Here we see a little bit of the universalist flavor of Moltmann, a subject about which I’ve blogged about previously (and hope to return to it in more depth one day). One of my favorite passages in all of Moltmann’s works is the section on “The Restoration of All Things” in The Coming of God, which leans heavily in the direction of universalism (but in something of a dialectic between “double outcome judgment” and universalism). When I wrote to Moltmann about this subject, he responded with an allusion to Barth’s doctrine of election: “Because Christ took the condemnation of sinners upon himself on his cross – he died for us – God gave the election of grace in Christ’s resurrection to all sinners.” We see in his response there how firmly this aspect of his thinking is grounded in the cross of Jesus.

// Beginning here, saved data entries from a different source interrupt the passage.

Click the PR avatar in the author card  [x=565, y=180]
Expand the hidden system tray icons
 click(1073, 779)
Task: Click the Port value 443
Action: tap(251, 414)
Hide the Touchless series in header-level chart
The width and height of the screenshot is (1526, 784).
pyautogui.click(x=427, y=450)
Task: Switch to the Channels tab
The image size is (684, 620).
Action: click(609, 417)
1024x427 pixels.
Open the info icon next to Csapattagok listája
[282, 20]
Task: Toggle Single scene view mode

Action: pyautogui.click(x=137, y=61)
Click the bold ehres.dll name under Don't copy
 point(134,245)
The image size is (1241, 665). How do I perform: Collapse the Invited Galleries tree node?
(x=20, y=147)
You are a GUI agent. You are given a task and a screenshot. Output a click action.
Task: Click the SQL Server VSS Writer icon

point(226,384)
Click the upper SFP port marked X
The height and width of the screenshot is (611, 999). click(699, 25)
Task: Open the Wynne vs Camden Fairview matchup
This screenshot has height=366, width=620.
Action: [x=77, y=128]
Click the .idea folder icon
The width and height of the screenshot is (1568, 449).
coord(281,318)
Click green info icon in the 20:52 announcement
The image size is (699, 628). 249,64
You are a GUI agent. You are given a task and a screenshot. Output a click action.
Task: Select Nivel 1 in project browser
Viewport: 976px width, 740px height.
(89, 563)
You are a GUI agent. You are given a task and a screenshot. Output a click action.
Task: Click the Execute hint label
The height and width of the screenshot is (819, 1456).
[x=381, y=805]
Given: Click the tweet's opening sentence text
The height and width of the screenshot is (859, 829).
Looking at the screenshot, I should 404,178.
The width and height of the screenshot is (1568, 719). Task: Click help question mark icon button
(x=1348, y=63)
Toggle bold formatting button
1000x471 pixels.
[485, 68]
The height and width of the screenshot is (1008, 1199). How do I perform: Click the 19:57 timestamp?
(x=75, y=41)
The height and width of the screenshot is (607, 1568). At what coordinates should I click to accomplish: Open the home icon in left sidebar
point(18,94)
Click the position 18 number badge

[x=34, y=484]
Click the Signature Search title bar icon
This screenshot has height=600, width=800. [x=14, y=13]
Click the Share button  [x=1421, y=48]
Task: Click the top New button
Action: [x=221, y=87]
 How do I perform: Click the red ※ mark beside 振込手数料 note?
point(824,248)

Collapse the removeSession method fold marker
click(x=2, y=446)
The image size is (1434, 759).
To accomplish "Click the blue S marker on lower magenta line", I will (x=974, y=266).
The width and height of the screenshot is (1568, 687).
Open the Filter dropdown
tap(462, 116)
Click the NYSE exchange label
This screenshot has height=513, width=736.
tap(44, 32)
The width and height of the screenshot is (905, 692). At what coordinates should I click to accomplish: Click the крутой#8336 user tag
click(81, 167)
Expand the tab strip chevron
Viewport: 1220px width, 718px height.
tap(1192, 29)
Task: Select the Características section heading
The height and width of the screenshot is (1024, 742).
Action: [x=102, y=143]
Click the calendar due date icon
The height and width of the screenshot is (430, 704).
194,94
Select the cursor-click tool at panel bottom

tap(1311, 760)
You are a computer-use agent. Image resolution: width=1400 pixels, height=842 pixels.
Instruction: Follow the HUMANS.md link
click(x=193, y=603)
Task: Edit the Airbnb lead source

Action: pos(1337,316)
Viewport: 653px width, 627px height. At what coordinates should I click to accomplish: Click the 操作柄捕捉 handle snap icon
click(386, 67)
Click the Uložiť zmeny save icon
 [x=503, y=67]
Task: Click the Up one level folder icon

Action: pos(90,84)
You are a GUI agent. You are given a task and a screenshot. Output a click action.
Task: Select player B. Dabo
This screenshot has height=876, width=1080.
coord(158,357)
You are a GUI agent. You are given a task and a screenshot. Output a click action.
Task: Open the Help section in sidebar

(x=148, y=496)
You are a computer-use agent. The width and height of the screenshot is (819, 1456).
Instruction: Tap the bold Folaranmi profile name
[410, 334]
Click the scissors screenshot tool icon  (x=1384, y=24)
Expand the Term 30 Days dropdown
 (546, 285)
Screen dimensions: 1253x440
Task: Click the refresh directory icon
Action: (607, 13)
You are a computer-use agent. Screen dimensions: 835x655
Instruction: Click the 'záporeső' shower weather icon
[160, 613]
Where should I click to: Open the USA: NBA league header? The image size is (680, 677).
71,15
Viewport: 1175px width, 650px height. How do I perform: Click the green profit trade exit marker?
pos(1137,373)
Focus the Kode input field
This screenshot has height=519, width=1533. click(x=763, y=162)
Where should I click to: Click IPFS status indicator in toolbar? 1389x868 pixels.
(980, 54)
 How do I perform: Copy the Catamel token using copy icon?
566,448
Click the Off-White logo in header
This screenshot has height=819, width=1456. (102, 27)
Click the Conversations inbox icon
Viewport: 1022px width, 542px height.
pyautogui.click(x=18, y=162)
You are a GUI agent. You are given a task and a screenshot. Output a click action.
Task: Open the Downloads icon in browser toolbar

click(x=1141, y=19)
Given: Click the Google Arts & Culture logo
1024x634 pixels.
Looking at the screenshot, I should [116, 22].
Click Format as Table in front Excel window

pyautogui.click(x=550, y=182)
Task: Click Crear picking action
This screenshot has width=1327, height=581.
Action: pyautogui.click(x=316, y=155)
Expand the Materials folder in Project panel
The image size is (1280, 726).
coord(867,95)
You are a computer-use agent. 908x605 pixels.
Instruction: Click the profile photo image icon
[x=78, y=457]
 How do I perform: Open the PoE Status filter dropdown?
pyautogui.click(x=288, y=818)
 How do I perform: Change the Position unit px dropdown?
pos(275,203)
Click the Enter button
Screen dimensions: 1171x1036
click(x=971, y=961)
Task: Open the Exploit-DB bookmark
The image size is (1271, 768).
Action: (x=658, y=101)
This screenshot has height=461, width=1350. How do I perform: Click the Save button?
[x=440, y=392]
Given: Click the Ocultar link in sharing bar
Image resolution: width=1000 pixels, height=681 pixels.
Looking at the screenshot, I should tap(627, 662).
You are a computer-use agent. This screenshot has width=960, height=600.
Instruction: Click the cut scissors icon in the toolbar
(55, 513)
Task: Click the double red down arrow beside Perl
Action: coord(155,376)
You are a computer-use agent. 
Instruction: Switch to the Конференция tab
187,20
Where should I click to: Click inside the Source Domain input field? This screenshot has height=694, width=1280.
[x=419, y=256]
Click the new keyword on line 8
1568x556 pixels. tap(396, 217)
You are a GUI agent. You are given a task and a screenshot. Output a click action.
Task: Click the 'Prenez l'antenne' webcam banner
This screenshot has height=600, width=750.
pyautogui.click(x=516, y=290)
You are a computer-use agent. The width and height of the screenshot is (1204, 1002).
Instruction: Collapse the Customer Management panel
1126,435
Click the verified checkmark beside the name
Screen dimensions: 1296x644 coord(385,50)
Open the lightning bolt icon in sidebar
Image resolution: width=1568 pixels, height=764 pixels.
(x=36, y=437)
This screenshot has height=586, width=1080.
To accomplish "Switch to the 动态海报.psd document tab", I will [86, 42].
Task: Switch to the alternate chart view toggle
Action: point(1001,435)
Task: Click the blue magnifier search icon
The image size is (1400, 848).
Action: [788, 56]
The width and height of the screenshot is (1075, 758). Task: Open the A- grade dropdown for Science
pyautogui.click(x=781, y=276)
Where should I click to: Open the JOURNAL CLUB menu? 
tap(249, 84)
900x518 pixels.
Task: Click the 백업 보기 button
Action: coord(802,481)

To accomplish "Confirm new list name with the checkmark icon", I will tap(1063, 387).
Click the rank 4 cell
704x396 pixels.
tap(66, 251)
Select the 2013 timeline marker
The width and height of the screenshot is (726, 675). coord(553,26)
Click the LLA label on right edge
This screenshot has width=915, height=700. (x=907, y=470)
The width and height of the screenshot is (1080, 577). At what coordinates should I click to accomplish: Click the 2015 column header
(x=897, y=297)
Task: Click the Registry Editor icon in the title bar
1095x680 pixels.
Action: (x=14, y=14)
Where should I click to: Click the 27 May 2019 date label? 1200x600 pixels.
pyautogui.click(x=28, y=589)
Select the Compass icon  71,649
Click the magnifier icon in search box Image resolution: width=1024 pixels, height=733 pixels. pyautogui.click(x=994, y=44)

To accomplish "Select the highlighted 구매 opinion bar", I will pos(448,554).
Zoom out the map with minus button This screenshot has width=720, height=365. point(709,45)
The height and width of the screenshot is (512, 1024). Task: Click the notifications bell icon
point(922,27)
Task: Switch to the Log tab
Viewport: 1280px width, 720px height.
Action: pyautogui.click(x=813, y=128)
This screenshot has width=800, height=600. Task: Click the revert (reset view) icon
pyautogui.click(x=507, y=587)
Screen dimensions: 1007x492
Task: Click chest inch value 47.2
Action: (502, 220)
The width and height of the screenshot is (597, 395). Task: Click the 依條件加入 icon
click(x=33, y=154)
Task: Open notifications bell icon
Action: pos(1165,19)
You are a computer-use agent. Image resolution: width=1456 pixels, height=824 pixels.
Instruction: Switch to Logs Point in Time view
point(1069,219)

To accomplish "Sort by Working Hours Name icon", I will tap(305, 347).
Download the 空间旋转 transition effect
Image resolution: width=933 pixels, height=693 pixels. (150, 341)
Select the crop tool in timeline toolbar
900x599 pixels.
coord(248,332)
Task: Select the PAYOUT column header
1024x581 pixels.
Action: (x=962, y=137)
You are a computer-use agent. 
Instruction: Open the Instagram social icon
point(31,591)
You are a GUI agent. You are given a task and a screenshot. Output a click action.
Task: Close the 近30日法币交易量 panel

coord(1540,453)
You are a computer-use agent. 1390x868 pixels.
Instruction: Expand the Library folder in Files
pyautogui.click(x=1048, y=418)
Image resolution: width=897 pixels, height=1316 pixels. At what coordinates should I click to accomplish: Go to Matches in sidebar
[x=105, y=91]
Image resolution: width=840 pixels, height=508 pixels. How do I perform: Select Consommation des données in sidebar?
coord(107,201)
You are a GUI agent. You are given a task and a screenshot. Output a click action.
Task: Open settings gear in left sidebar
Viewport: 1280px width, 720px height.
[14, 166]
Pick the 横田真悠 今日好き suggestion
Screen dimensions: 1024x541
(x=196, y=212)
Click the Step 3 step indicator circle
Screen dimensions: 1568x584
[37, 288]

But for Moltmann, what’s at stake isn’t just our understanding of “who is in” and “who is out” (i.e. particularism vs universalism); what is at stake is whether the God Christians worship is “the crucified God”, or something else entirely:
The cross of Jesus marks a divide between the human God who is freedom and love and the ‘counter-God’ who keeps men under his sway and dominated by fear, like demons, and sucks them up into nothingness. However, the ‘crucified God’ here cannot be interchanged with the ‘God of Christians’, for by the terms of a psychological or sociological analysis the God of the Christians is not always the ‘crucified God’. Only rarely is this the case. Even for historical Christianity the cross, if it is understood radically and down to its final consequences, is a scandal and foolishness.